Without context, data is just a collection of numbers and information that is difficult to interpret and make sense of. Contextualized data can be used to provide actionable intelligence that can help prevent terrorist attacks. Context comes from data, and lots of it, it highlights anomalies, patterns and relationships. Consider the case of a domestic terrorist attacker; in a single bank account there is enough data to identify several strong indicators of a potential terrorist. A recent credit of a loan from a high cost short term credit provider (e.g. pay day loan), the distribution of all available funds to family members, repeated payments demonstrating a presence in an unusual location, e.g. spending all day at the kebab and burger joint 300m from the entrance to, say, an army barracks.
Research shows that whilst traditional criminals are spontaneous, terrorists go to great lengths in planning their attacks — and often commit other crimes or demonstrate other behaviours while doing so. There are a number of filters that have been used in the past, fighting-age-males being an obvious one, but filters alone cannot accurately produce actionable intelligence without a huge number of false-positives. These false-positives are what you get when you know your terrorist is called John Smith but there are 30,000 John Smiths in the UK meaning (hopefully) 29,999 are the wrong John Smith.
Security forces should use Big Data analytics to process data from a wide range of sources, including phone data, social media, dark web, web search history, media, and of course foreign and domestic classified information. Add to this data from bank accounts, credit cards, corporate registers, geodemography and even, I suppose, library book borrowings. This data is then analysed using advanced and constantly evolving data mining and machine learning techniques to identify patterns and trends that could indicate potential threats to security.

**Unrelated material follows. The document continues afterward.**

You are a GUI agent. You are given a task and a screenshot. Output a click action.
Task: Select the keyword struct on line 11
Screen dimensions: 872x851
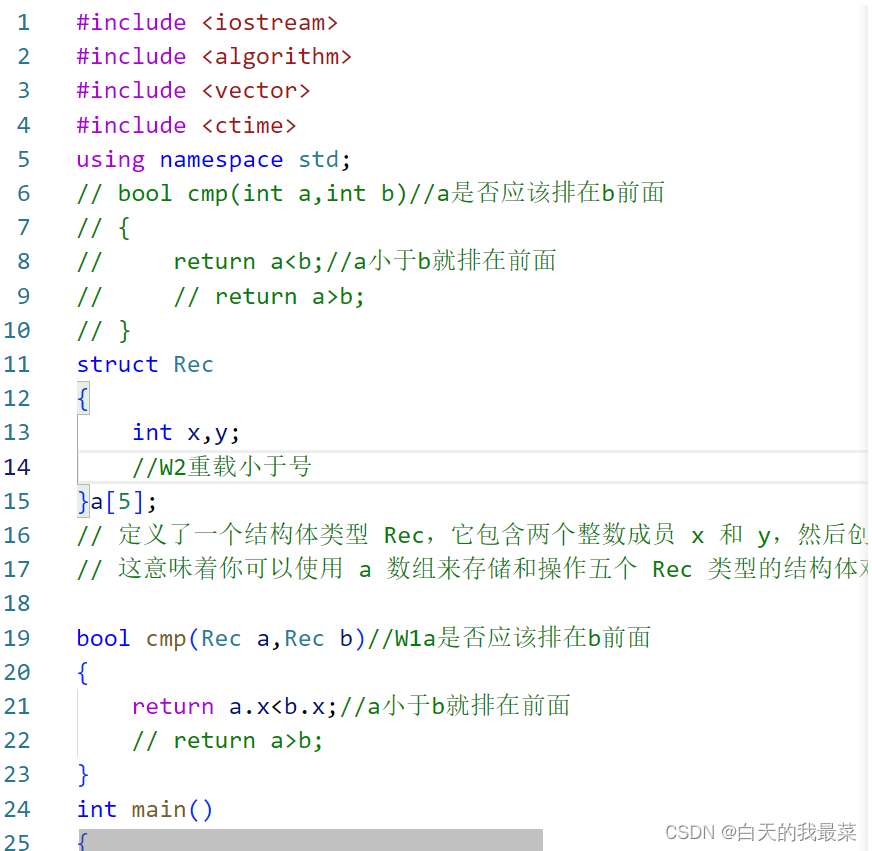click(x=117, y=364)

Another critical factor in avoiding false-positives is Entity Resolution (ER). How many times have you been frustrated that your bank doesn’t know who you are? Half of this comes down to unlinked systems. The retail bank simply doesn’t know you have a mortgage with them except for the outgoing payments, whilst they have no clue that your partner also banks with them, or that your parents have been loyal customers for 50 years. The failures are down to data management. Now leaving aside for a minute that data is held on different systems, it is recorded to different standards – Y2K, the fixing of DD/MM/YY to DD/MM/YYYY is an example. Another would be different data collection standards. Who knew they needed to ask about the bank account holders’ sex before 1918, let alone record it? When your parents bank accounts were computerised in the 1960’s, were their date-of-births recorded correctly, or were they recorded like 100,000’s of others as 01/01/60?

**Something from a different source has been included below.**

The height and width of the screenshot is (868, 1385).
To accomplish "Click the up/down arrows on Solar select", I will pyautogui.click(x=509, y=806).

Consider the example of John Smith, a common enough problem is working out if Jonathan Smith who bought the ammonium nitrate is the same JSmith who bought the pressure cooker who is the same Jonny Smith who searched online “how to make a b*o*m*b”. Assuming that this data came from multiple sources, traditional filtering would never find the right individual but if you have enough data, you can eliminate the false-positives arriving at a true-positive – to paraphrase Sherlock Holmes, once you have eliminated the false-positives, only the true positives can remain. A sub-feature of Big Data, ER uses a combination of different source’s data to corroborate (or otherwise) individuals and corporates. It is vitally important to do Entity Resolution when working with Big Data as ER will tell you that the JSmith living at 123 The High Street is the same entity as Jonny Smith who took a pay day loan last week.

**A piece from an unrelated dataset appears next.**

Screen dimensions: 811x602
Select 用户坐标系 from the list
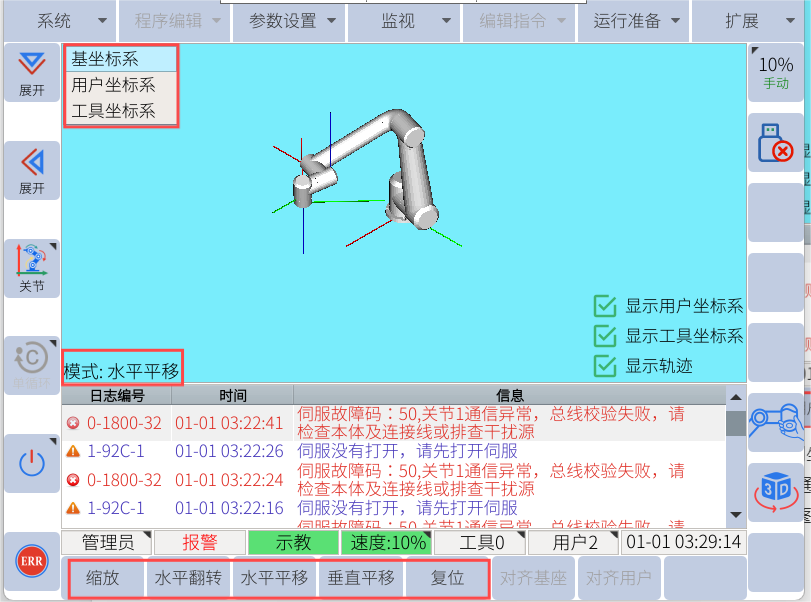click(x=113, y=85)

The pièce de résistance of Big Data is Network Analysis (NA). The ability to find hidden relationships – the cornerstone of every detective story plot. NA has traditionally been an example of mobile phone owner + phone use = owner’s location. Useful for a short while in the Middle East and then a brief and surprising uptick in usefulness in 2022 in eastern Ukraine before dropping off in popularity again. NA with Big Data is more than that, it is linking multiple sources of data to allow a likely conclusion. An abstract example of this was when we found that anyone with a credit card from a certain provider, that bought advertising space on a certain adult website, that also paid for a single female on a one-way low-cost-carrier from central-Europe was either people-trafficking, or worse. This is not the end of it, because NA investigations allowed the investigators to see who they received and paid money to, properties rented, landlords, bosses (in the gangster meaning of the word), businesses where the money was laundered and so on, and of course the customers/paedophiles. Thus, one pattern of payments unveiled an entire network of collaborators.
Artificial intelligence can be used to analyse data quickly and accurately, providing insights that can be used to prevent terrorist attacks and protect national security interests. Consider the subset of AI – Machine Learning (ML) which looks at the outcomes of many decisions and attempts to replicate those decisions immediately. This allows huge amounts of data to be reviewed in real time. An easy example is Sanctions. Say a German manufacturer exports 5,000 washing machines each month to Belarus (a country bordering Russia), but after new Russian sanctions in February 2022, the orders increase from 5,000 to 105,000 then it would be easy for ML to spot a spike in the orders. Whilst this example screams of “but surely someone would notice” it is a fact of life that its nobody's job to notice. The bank providing the trade-financing might, but normally it sees only a percentage of the volume of any industry as firms all spread their risk over multiple banks. So it’s not the bank. The manufacturer more than likely sells through a number of wholesalers (NEFF, Bosch and Siemens are all made in the same factory after all) so unless the unregulated manufacturer is looking to spot at why they are so fortunate that their entire dropped Russian orderbook has been picked up by Belarus, there’s no way to spot this with casual surveillance, without AI/ML.
While Big Data analytics has the potential to provide significant benefits to defence and security operations, it also presents several challenges. One of the biggest challenges is the sheer volume of data that must be processed and analyzed; it requires the cloud, it requires master-data-management, and it requires expensive and rare data-scientists. A common approach to mitigate these challenges is collaboration with industry. The gold-standard could be seen as Palantir and the UK’s Quantexa. When you have the data, collaboration is essential when it comes to Big Data analytics in defence and security operations. The sharing of data between different agencies and departments. By sharing data, the military and civil powers can gain a more complete picture of potential threats and better protect national security interests. To that end, law makers have a complicated responsibility to the people to both protect their privacy whilst protecting them from harm and UK-GDPR (the Data Protection Act of 2018) certainly should be reviewed.
In conclusion, Data is a valuable resource and here to stay. To exploit this, a legal framework should be created to allow security forces to successfully leverage Big Data analytics to gain decision-making advantages in warfare. Artificial intelligence is necessary to process and extract value from Big Data and context is crucial in making data meaningful and actionable. Entity Resolution is important in working with Big Data to identify and corroborate individuals and entities, and should be done before attempting Network Analysis to unveil hidden relationships. In order to do this, investment and training of advanced tools and technologies will play an increasingly important role in producing real-time or near-real-time intelligence.